授業:マジック1
文字数 867文字
いつものように並んで朝ご飯を食べながら、修理に出していた剣が代表選考戦に間に合うと思うって話をしておいた。
これできっとイーサの力になれると思うよって言ったら、また抱き着かれてしまってみんなの注目を集めちゃったんだけどね。

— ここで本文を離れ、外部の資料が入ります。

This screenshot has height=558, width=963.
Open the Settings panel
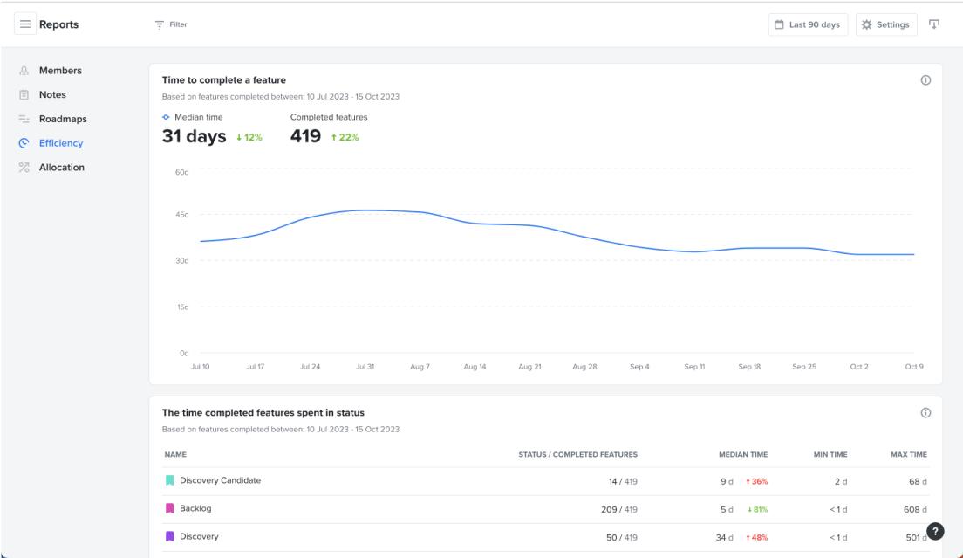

男子からうらやましそうな視線を向けられていたんだけど、気のせいではないはず。
ふふふ。大事な友達のイーサは男子になんて絶対に渡しませーん。
みんなに見せつけるようにイチャイチャしてたら、離れた席のトゥシスがすごい目で睨んでいるのに気が付いてしまった。
今後は人目のある場所では控えるようにします、はい。
そう言いながらイーサが胸を張ると豊かなものがぷるんと揺れる。
くっ、格差社会っていうのはこういうことなんだね。私は心の中で血の涙を流していた。
※ ※ ※
マジックの授業は私だけ別メニューになっている。
方術が一つも扱えないんだから仕方がない。
訓練場では派手な音や光が飛び交っているけど、私の周りだけはとても静かだ。
だって今日も方術は成功していないから。
机の上には桶が二つある。
一つは空で、一つには水が満たされていた。
紙に描かれた方術印は水を集める集水という方術が込められている。
方術を発動させるにはイメージが大切。
だからこの方術の練習をする際に、私は片手を水の入った桶に突っ込んでいる。
手で水を実感しながら方術を発動させることで成功率を高めるこの練習方法は、マジックユースの授業を受け持つジュリウス先生に教えてもらったものだ。